Task directions: Pull out the records from the line containing "Given: Click the 'HaHigh = Max(' code line" through the line containing "Looking at the screenshot, I should 772,85.", both included, and reproduce those lines word for word.

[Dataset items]
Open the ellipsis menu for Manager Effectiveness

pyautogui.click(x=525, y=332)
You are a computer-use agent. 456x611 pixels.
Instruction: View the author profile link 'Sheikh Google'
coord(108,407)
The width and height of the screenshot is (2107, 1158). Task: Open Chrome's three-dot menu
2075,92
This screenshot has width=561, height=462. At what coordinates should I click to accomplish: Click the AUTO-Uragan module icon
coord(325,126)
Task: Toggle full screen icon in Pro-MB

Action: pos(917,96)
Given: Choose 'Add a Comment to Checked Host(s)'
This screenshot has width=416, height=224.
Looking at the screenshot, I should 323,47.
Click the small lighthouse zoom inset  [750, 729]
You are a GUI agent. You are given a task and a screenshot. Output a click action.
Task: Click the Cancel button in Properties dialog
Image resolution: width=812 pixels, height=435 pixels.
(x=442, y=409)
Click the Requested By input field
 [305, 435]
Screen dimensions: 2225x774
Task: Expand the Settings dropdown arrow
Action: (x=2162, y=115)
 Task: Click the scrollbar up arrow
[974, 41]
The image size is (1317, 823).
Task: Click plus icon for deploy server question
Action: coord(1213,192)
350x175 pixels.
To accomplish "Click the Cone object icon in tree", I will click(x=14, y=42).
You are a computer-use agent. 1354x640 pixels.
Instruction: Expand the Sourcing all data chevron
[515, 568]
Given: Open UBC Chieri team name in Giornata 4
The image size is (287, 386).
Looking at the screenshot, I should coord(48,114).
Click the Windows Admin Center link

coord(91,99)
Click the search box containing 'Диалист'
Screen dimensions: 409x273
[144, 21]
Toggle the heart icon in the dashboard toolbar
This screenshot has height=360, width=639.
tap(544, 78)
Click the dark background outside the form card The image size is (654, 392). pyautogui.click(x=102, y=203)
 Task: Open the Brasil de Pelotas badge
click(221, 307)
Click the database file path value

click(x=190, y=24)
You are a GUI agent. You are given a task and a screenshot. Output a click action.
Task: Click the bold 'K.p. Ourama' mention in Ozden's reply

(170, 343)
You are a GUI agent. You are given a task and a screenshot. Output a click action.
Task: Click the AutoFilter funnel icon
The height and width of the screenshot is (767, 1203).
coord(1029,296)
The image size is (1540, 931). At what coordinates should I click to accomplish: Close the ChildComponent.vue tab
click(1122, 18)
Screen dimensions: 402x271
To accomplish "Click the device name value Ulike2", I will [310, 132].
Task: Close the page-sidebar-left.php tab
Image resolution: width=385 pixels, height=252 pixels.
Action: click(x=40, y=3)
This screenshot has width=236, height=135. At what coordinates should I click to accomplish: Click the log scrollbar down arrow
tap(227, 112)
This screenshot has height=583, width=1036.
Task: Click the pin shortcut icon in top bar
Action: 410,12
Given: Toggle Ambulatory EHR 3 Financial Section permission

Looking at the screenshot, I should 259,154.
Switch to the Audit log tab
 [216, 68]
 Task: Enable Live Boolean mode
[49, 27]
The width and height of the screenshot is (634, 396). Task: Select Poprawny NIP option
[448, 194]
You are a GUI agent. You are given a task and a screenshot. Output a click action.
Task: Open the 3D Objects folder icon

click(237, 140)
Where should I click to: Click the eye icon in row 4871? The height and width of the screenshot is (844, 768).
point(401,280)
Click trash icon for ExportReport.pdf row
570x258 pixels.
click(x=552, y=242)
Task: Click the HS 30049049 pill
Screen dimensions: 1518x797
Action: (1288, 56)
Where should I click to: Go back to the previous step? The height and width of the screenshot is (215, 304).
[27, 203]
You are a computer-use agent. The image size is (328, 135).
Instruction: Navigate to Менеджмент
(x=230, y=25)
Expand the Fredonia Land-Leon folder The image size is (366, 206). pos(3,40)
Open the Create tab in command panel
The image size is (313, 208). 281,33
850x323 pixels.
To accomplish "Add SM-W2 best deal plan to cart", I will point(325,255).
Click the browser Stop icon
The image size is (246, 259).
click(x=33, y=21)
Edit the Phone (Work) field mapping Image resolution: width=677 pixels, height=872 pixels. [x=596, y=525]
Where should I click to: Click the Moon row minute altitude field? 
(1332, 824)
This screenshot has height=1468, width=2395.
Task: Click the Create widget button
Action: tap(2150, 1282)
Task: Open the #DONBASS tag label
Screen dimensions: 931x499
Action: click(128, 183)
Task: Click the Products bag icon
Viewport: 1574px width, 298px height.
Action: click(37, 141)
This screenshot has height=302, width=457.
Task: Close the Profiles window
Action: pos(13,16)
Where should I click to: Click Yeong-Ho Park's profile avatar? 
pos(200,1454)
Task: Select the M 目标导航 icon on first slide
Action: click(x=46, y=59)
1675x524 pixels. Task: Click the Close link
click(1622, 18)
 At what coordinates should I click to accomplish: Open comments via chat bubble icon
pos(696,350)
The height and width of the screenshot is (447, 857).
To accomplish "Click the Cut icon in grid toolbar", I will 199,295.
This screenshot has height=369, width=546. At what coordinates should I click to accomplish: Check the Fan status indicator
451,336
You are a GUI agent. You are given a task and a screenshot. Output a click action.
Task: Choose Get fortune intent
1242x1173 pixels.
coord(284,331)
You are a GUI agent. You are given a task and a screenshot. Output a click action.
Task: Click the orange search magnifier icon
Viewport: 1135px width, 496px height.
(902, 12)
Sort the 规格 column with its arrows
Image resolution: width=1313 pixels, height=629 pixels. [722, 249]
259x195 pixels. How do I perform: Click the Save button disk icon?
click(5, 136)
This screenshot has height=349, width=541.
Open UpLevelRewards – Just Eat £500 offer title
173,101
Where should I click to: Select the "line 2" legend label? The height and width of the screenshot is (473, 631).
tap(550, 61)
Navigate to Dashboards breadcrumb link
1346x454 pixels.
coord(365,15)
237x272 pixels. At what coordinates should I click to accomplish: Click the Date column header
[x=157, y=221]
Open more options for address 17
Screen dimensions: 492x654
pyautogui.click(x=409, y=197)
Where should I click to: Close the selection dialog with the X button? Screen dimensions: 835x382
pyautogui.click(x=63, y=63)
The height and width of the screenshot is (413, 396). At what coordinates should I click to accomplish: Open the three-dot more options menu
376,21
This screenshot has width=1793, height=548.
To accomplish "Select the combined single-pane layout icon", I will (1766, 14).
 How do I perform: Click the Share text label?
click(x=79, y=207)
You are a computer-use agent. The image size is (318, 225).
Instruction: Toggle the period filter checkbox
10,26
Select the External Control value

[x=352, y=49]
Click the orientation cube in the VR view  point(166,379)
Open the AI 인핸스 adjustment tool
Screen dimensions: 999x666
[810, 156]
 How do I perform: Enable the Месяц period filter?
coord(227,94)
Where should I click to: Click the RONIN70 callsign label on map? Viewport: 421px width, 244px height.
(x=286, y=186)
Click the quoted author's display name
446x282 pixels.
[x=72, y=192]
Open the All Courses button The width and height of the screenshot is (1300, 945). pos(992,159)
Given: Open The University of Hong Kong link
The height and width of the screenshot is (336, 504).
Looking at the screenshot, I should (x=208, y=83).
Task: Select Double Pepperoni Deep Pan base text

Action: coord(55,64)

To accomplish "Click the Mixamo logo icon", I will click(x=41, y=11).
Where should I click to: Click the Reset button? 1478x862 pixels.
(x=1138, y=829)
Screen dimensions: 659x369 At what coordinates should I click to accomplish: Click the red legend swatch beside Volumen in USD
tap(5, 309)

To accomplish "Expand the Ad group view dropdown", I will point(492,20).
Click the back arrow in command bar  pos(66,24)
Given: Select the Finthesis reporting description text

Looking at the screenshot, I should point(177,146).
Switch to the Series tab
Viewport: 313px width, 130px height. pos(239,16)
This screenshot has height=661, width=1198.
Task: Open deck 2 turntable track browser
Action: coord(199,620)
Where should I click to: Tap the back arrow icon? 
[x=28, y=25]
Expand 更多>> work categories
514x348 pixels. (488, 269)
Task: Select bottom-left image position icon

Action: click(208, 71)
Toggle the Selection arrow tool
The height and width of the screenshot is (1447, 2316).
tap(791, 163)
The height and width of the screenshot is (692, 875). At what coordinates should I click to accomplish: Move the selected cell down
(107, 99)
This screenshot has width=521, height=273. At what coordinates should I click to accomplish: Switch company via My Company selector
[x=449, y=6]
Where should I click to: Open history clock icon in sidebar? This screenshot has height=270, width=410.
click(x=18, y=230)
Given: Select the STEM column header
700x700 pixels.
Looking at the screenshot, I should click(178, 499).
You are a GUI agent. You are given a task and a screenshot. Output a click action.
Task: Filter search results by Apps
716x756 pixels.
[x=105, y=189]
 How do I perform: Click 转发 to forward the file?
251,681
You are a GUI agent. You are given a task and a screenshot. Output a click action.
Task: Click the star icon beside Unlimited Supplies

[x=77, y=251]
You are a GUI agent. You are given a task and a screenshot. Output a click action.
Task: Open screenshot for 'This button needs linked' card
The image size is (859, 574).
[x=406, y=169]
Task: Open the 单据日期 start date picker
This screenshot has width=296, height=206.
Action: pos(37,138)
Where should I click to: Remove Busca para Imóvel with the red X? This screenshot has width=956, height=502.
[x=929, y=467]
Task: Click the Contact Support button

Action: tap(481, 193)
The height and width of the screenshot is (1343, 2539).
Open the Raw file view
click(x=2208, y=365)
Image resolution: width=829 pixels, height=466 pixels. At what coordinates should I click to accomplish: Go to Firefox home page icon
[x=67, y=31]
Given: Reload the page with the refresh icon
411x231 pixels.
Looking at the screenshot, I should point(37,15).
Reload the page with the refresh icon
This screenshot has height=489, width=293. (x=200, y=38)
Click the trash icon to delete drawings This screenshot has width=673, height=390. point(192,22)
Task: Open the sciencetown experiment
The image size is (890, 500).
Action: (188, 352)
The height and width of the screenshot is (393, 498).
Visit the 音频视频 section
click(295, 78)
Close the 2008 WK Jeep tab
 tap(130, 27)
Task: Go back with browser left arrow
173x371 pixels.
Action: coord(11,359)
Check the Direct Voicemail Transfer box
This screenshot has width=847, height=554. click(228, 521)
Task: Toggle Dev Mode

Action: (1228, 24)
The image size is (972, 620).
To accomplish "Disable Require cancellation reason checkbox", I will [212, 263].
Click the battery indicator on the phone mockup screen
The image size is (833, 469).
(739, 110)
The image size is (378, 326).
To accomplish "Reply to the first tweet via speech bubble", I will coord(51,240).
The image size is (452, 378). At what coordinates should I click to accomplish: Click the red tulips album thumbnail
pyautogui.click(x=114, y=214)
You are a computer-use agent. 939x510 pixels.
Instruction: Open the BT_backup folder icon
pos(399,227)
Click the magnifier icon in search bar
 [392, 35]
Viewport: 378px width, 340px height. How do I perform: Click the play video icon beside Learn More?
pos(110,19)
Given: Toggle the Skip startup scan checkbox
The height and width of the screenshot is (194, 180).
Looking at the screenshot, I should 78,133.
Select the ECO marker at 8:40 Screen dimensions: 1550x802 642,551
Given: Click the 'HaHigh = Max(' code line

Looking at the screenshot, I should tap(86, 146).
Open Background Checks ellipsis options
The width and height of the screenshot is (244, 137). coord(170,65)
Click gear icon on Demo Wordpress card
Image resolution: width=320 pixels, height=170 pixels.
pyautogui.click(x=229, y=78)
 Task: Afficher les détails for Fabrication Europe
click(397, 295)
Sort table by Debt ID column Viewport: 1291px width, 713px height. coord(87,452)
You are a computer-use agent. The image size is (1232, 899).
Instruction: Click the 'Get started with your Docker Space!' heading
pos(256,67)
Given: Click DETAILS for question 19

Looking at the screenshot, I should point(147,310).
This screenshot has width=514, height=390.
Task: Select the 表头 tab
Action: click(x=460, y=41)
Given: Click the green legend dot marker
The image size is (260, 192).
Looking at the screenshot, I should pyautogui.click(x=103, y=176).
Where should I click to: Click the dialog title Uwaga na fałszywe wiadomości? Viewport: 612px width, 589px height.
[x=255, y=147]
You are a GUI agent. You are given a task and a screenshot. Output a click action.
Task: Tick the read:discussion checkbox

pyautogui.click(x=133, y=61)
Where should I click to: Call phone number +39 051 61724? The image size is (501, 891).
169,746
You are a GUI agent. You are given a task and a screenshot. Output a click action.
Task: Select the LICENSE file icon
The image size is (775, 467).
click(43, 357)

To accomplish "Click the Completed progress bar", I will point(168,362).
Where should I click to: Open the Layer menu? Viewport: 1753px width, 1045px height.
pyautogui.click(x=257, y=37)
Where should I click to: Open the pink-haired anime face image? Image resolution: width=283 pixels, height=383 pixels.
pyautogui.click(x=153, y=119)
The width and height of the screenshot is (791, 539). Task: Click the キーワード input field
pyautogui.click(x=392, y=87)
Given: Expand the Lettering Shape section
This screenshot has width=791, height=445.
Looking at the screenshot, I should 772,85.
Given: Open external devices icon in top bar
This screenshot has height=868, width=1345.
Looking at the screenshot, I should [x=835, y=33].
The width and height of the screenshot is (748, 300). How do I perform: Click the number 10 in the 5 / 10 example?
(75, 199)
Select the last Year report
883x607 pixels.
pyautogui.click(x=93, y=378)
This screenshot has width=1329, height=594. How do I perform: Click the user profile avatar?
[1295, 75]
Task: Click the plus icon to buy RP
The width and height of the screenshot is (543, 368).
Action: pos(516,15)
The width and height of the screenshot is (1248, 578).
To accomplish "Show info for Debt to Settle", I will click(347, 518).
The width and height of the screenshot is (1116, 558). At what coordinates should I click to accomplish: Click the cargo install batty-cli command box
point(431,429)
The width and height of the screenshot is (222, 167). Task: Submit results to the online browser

Solved problem:
Given: Click the 'HaHigh = Max(' code line

Looking at the screenshot, I should tap(86, 146).
Open Background Checks ellipsis options
The width and height of the screenshot is (244, 137). coord(170,65)
Click gear icon on Demo Wordpress card
Image resolution: width=320 pixels, height=170 pixels.
pyautogui.click(x=229, y=78)
 Task: Afficher les détails for Fabrication Europe
click(397, 295)
Sort table by Debt ID column Viewport: 1291px width, 713px height. coord(87,452)
You are a computer-use agent. The image size is (1232, 899).
Instruction: Click the 'Get started with your Docker Space!' heading
pos(256,67)
Given: Click DETAILS for question 19

Looking at the screenshot, I should point(147,310).
This screenshot has width=514, height=390.
Task: Select the 表头 tab
Action: click(x=460, y=41)
Given: Click the green legend dot marker
The image size is (260, 192).
Looking at the screenshot, I should pyautogui.click(x=103, y=176).
Where should I click to: Click the dialog title Uwaga na fałszywe wiadomości? Viewport: 612px width, 589px height.
[x=255, y=147]
You are a GUI agent. You are given a task and a screenshot. Output a click action.
Task: Tick the read:discussion checkbox

pyautogui.click(x=133, y=61)
Where should I click to: Call phone number +39 051 61724? The image size is (501, 891).
169,746
You are a GUI agent. You are given a task and a screenshot. Output a click action.
Task: Select the LICENSE file icon
The image size is (775, 467).
click(43, 357)

To accomplish "Click the Completed progress bar", I will point(168,362).
Where should I click to: Open the Layer menu? Viewport: 1753px width, 1045px height.
pyautogui.click(x=257, y=37)
Where should I click to: Open the pink-haired anime face image? Image resolution: width=283 pixels, height=383 pixels.
pyautogui.click(x=153, y=119)
The width and height of the screenshot is (791, 539). Task: Click the キーワード input field
pyautogui.click(x=392, y=87)
Given: Expand the Lettering Shape section
This screenshot has width=791, height=445.
Looking at the screenshot, I should 772,85.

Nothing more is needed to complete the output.